FOREWORD
As we all know ‘squatters’ squat, that is, they break into our houses and there they settle, never to leave, except by force. The squatters in these stories also squat, unexpectedly, illegally, even brutally, albeit not in our houses, but in our minds. No one is safe from these “mind” squatters. The characters who make up these stories are only an example, a mere possibility; even more, you who are reading these lines and I who wrote them could well be the victims of mind squatters, and still not know it.
There are seven stories in this book. In Lena’s World, the narrator, a writer by profession, sees his existence suddenly occupied by a female stranger who nonetheless brings coherence with her. In the story that follows, the young Azahara, whose name titles it, bursts into the life of a celibate university professor shaking up his beloved routine. The Fortress offers the reader the possibility to see the squatting process for it is outside the character’s mind. The Other, which could well be a nightmare, is the writer-narrator’s encounter with his self that has crept into his world.

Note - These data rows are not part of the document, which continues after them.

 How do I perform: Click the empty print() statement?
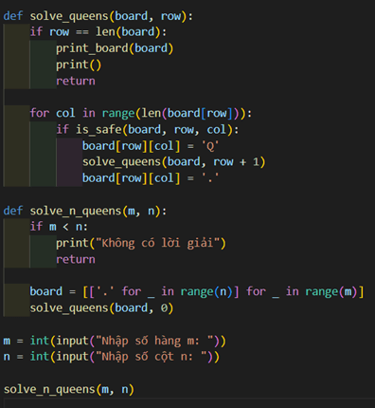point(79,65)
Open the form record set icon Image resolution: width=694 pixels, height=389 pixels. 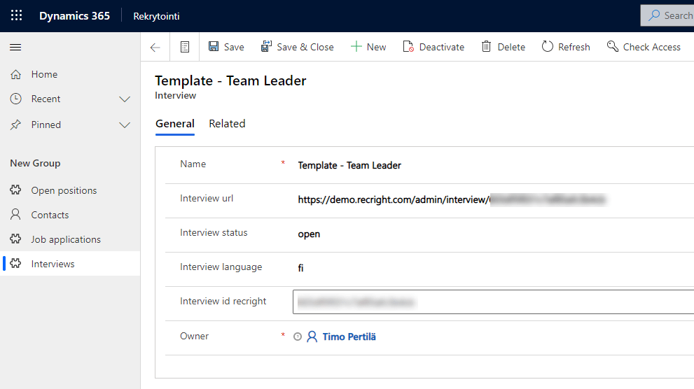(185, 47)
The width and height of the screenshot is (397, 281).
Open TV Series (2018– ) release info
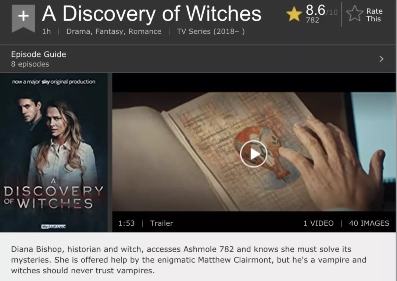pyautogui.click(x=211, y=31)
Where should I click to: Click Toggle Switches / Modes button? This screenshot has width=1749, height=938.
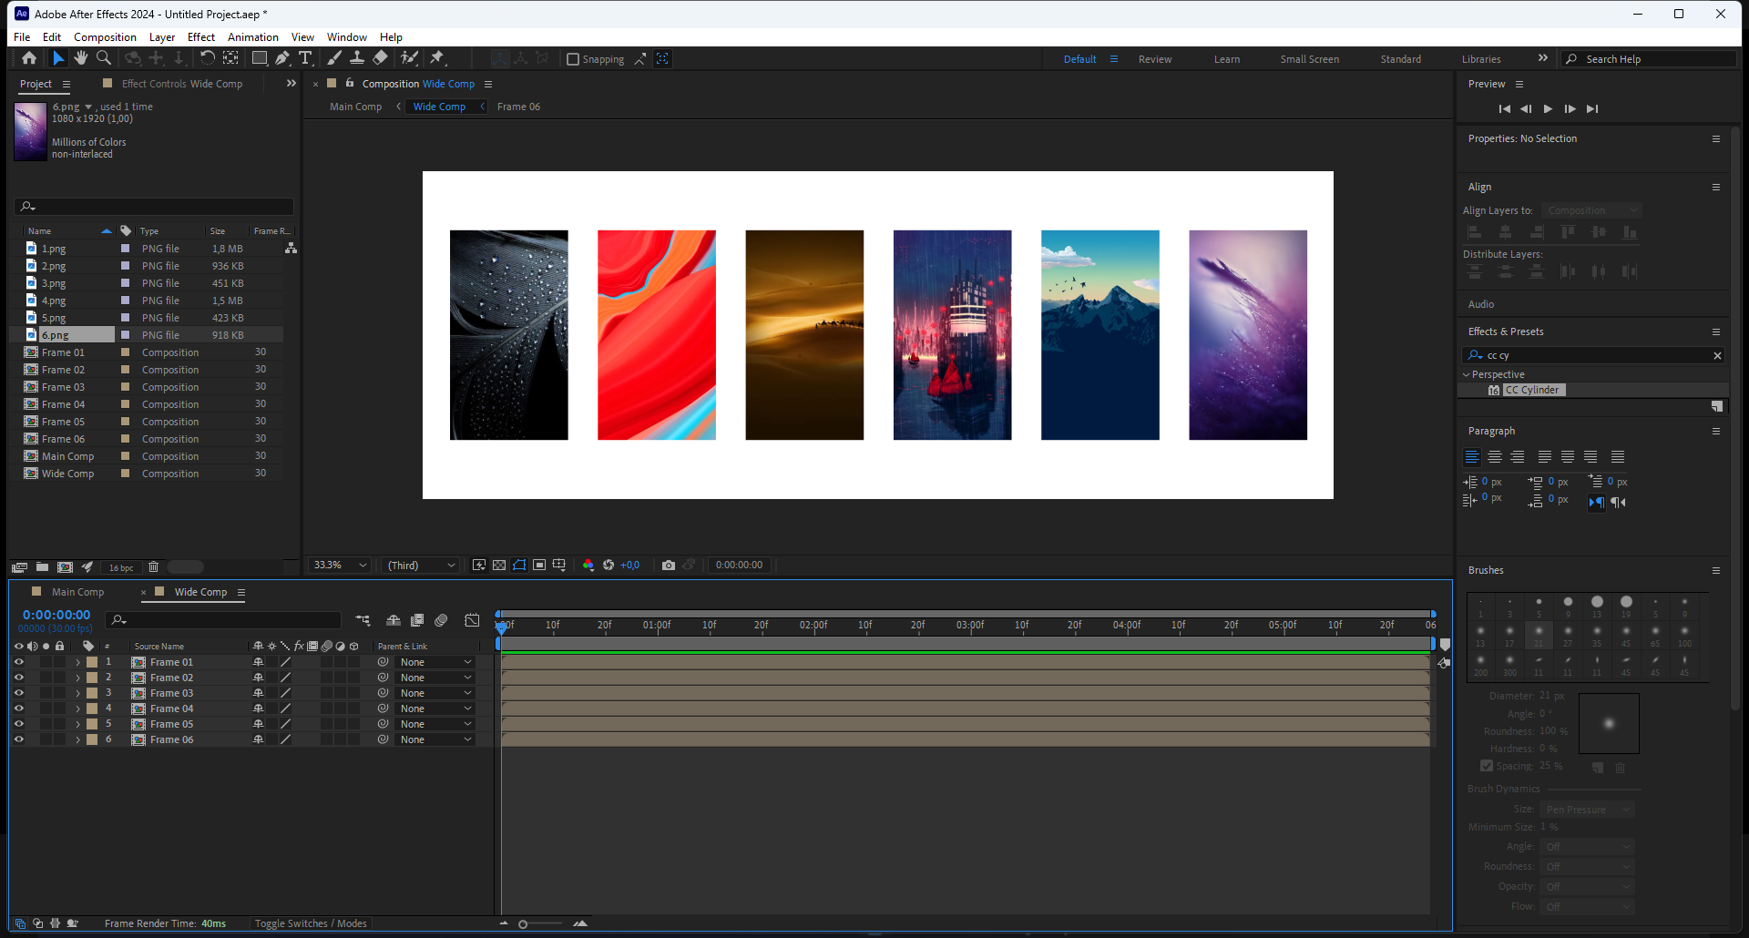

Similar situations are presented in Juan, the author of novels and The Re-encounter: two parallel worlds that have never crossed, until one invades the other, with devastating results.
The theory of parallel worlds, formulated by the physicist Hugh Everett in the 1950s, cannot be ignored when it comes to plotting, or perhaps I should say ‘dreaming’ a story: it is a truly fantastic conception, with no need for magic or unimaginable beings, nor aliens or the living dead. It is simply a matter of a character occupying the parallel world that corresponds to him. In doing so he encounters two realities, and therein lies the story.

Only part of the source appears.